Just like with plain FPU, all operations were with 32-bit values.


The benefit of SSE is elsewhere, in "auto-vectorization", which is not on by default.
Lets take:

Our pseudo-code FPU operation had 5 steps, so the body of loop has 20 steps, and the loop ops on top of that.

If compiler is told (and if it can) to vectorize the loop, then al it takes is those 6 steps (and no loop ops) to perform the operation for four floats simultaneously.

The only thing that "fast math" changes is that intermediate results may be held at a somewhat higher precision.

This is broadly untrue, at least for the major three compilers. Perhaps most importantly, fast math options also allow the compiler to reorder and reassociate floating point operations in a way that is compatible with SIMD, but there are other effects too.

A part variation away from IEEE 754 is possible which means that augmenting it with some extra SSE bits, and some different added logic, that within the range, it is in fact possible to get 100% accuracy with the upper and lower range of a float or double value.

No matter how far one deviates from IEEE754, it is fundamentally impossible to "get 100% accuracy".

It is not possible to store one-tenth in a binary floating point number, because one-tenth cannot be written as a finite sum of powers-of-two. All number systems have the same problems for certain values.

Is there someone on these forums who can tell me what'where those switches are, to steer me in the right direction, to prevent floating point overflow and underflow via setting(s) from the outset, kindly?

There is fundamentally no way to prevent overflow or underflow in any finite representation. There will always be a number whose representation is too big or too small in magnitude, to fit in the allotted space.

The only thing that "fast math" changes is that intermediate results may be held at a somewhat higher precision.

This is broadly untrue, at least for the major three compilers. Perhaps most importantly, fast math options also allow the compiler to reorder and reassociate floating point operations in a way that is compatible with SIMD, but there are other effects too

I meant the only thing "fast math" changes with respect to how much floating-point "precision" you get.

-ffast-math implies a number of options, yes.
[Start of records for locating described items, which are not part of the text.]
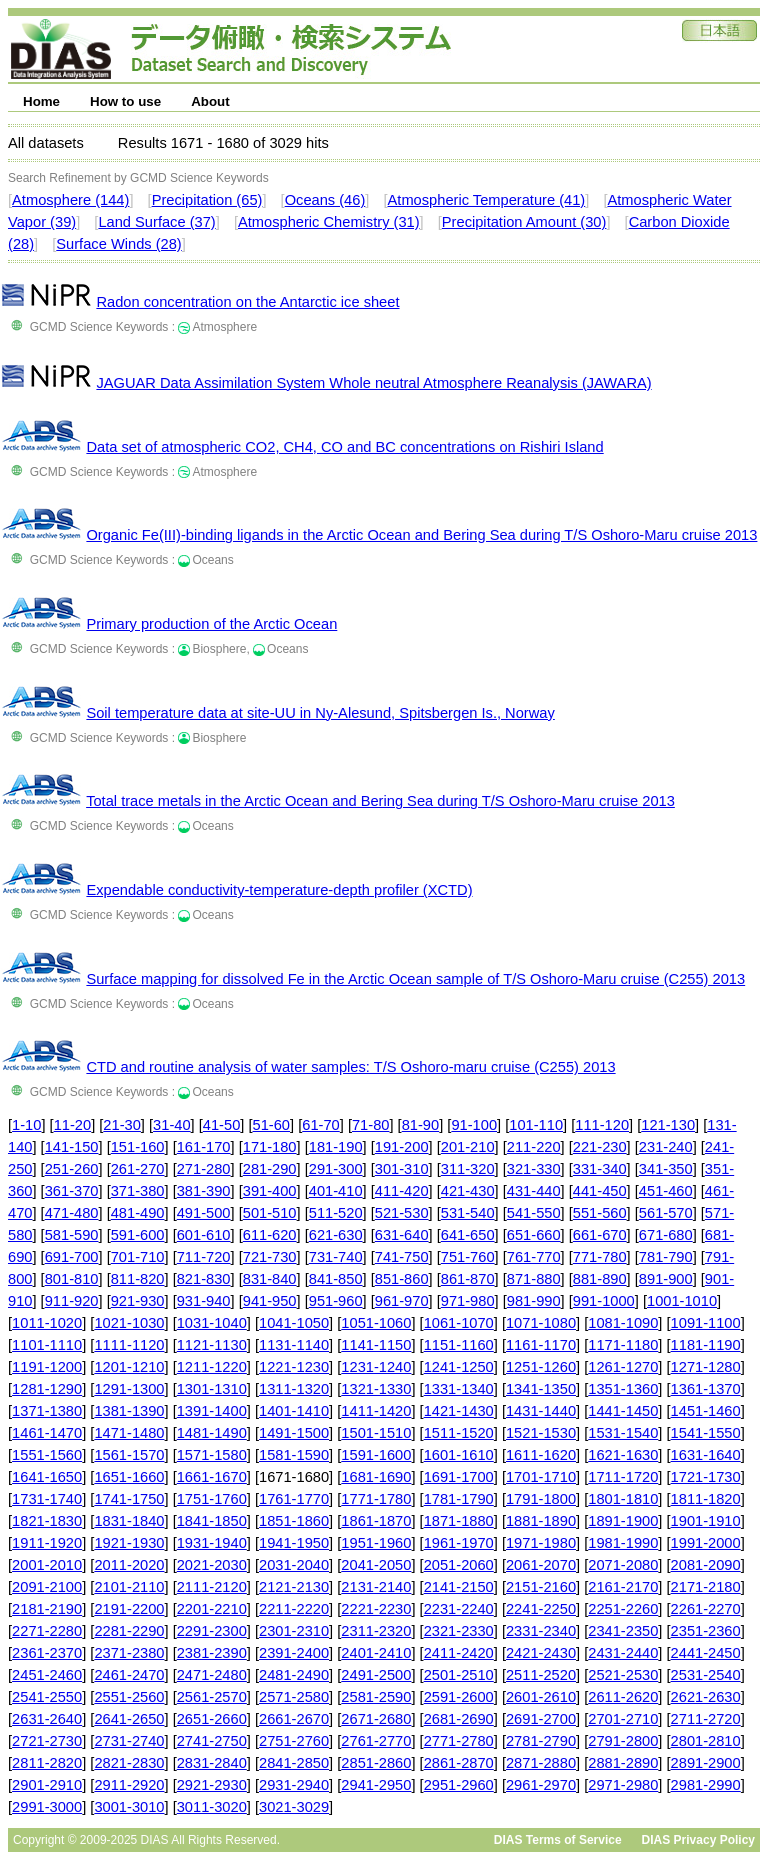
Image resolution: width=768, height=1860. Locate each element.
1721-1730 (706, 1477)
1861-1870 (376, 1521)
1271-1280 (706, 1367)
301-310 (402, 1169)
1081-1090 (623, 1323)
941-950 (270, 1301)
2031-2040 (294, 1565)
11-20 (73, 1125)
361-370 (72, 1191)
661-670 (600, 1235)
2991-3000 (47, 1807)
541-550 (534, 1213)
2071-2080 (623, 1565)
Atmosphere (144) (70, 200)
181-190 (336, 1147)
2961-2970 (541, 1785)
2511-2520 (541, 1675)
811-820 (138, 1279)
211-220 (534, 1147)
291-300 (336, 1169)
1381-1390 (129, 1411)
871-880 (534, 1279)
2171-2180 (706, 1587)
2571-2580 (294, 1697)
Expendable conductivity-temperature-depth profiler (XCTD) (279, 890)
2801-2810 (706, 1741)
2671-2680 (376, 1719)
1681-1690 (376, 1477)
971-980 (468, 1301)
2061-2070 (541, 1565)
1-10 (26, 1125)
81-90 (421, 1125)
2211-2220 (294, 1609)
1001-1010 (682, 1301)
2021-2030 (212, 1565)
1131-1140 (294, 1345)
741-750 (402, 1257)
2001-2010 (47, 1565)
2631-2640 (47, 1719)
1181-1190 (706, 1345)
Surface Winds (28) (118, 244)
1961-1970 (459, 1543)
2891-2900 (706, 1763)
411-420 (402, 1191)
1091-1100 (706, 1323)
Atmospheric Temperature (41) (487, 200)
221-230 (600, 1147)
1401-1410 (294, 1411)
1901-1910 (706, 1521)
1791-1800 (541, 1499)
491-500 (204, 1213)
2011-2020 (129, 1565)
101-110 (536, 1125)
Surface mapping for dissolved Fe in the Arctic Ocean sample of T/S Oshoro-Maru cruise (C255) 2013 (415, 979)
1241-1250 (459, 1367)
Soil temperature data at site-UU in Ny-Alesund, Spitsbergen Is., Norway (320, 713)
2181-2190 (47, 1609)
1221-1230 (294, 1367)
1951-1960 (376, 1543)
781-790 (666, 1257)
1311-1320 (294, 1389)
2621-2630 (706, 1697)
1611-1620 (541, 1455)
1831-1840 (129, 1521)
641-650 (468, 1235)
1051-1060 (376, 1323)
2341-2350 (623, 1631)
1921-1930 (129, 1543)
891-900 (666, 1279)
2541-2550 (47, 1697)
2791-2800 (623, 1741)
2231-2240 (459, 1609)
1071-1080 (541, 1323)
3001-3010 (129, 1807)
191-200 (402, 1147)
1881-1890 (541, 1521)
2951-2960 (459, 1785)
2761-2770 (376, 1741)
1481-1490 (212, 1433)
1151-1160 (459, 1345)
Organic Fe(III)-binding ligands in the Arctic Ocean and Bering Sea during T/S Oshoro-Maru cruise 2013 (421, 535)
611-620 (270, 1235)
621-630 (336, 1235)
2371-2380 (129, 1653)
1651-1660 (129, 1477)
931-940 (204, 1301)
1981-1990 (623, 1543)
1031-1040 (212, 1323)
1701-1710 (541, 1477)
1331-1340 (459, 1389)
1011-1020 (47, 1323)
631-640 (402, 1235)
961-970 (402, 1301)
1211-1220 (212, 1367)
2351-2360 (706, 1631)
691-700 (72, 1257)
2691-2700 (541, 1719)
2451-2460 (47, 1675)
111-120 (602, 1125)
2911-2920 (129, 1785)
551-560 (600, 1213)
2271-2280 (47, 1631)
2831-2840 (212, 1763)
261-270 (138, 1169)
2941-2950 (376, 1785)
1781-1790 (459, 1499)
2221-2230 (376, 1609)
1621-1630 (623, 1455)
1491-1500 (294, 1433)
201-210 (468, 1147)
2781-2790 (541, 1741)
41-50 (222, 1125)
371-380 (138, 1191)
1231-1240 (376, 1367)
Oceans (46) (325, 200)
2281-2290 (129, 1631)
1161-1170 (541, 1345)
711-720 (204, 1257)
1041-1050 (294, 1323)
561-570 (666, 1213)
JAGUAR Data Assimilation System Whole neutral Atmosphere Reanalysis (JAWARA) (373, 383)
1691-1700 (459, 1477)
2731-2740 (129, 1741)
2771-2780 (459, 1741)
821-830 (204, 1279)
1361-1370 (706, 1389)
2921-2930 (212, 1785)
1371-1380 (47, 1411)
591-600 (138, 1235)
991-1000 (604, 1301)
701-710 (138, 1257)
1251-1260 (541, 1367)
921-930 (138, 1301)
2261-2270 (706, 1609)
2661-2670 (294, 1719)
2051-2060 (459, 1565)
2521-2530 (623, 1675)
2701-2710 (623, 1719)
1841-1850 (212, 1521)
And -fexcess-precision=fast is one of them.

-fexcess-precision=fast means that operations may be carried out in a wider precision than the types specified in the source if that would result in faster code, and it is unpredictable when rounding to the types specified in the source code takes place. On the x86, it has no effect if -mfpmath=sse or -mfpmath=sse+387 is specified

(it allows the compiler to keep the full 80 bit precision of the x87 FPU and only truncate the final result to 64 or 32 bits; but that doesn't work if SSE-FP is used, because SSE-FP is limited to 32 or 64 bit anayway)
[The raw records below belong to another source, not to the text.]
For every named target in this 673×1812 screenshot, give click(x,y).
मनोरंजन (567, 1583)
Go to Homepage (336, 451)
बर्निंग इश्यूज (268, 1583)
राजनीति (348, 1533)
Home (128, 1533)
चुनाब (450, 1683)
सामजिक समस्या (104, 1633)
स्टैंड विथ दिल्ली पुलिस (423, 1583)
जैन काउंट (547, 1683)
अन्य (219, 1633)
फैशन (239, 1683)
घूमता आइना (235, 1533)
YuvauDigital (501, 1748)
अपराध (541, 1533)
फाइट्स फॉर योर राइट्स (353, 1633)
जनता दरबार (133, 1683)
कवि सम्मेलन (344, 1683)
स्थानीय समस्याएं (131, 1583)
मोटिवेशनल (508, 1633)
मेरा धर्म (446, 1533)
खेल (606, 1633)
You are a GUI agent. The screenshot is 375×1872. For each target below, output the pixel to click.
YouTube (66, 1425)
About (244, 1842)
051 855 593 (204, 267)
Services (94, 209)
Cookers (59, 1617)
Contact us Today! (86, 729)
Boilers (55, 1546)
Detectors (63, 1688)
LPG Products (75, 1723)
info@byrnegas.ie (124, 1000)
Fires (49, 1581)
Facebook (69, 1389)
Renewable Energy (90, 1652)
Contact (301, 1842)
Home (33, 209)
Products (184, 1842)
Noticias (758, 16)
The default switches are conservative and cause the compiler to generate code that preserves as much precision as possible in intermediate results. Using any switch explicitly will at best not lose any precision. Pretty much all switches lose precision in favor of speed.
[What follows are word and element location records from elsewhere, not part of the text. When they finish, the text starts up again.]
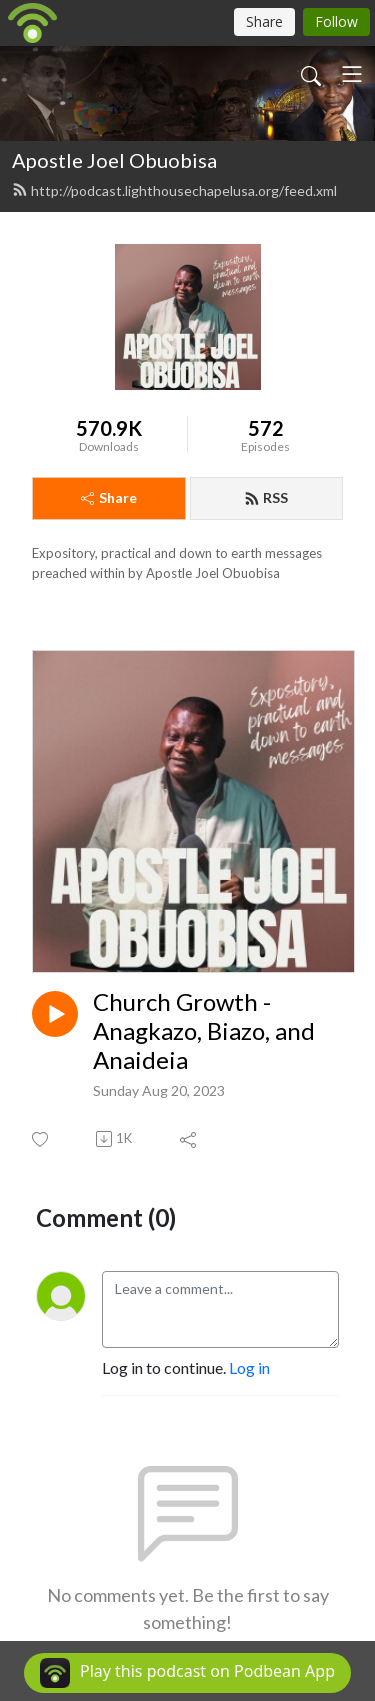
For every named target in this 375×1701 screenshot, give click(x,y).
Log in (249, 1367)
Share (109, 497)
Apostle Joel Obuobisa (114, 160)
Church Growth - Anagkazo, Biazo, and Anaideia (204, 1031)
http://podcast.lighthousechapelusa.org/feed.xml (174, 190)
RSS (266, 497)
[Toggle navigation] (352, 74)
If you need to process exact fractional values, you should use either a Rational type that stores the numerator and denominator of a rational number, or a decimal floating point type.

Rational:
Pros:
* Can represent difficult values such as 1/3 and 1/10 exactly.
* Implementation is simple.
Cons:
* Does not lose precision at all through intermediate calculations and it's very difficult to make it lose that precision, so you end up stuck when you have 2147483646/2147483647 and you can't operate on the value anymore without causing an integer overflow.

Decimal floating point:
Pros:
* Can represent common values such as negative powers of 10 exactly. This makes it commonly used for example in monetary applications.
* Does lose insignificant digits during intermediate calculations, so overflows are not a problem.
Cons:
* Implementation is more complex.
* Still cannot represent certain fractions such as 1/3 or 1/7 exactly.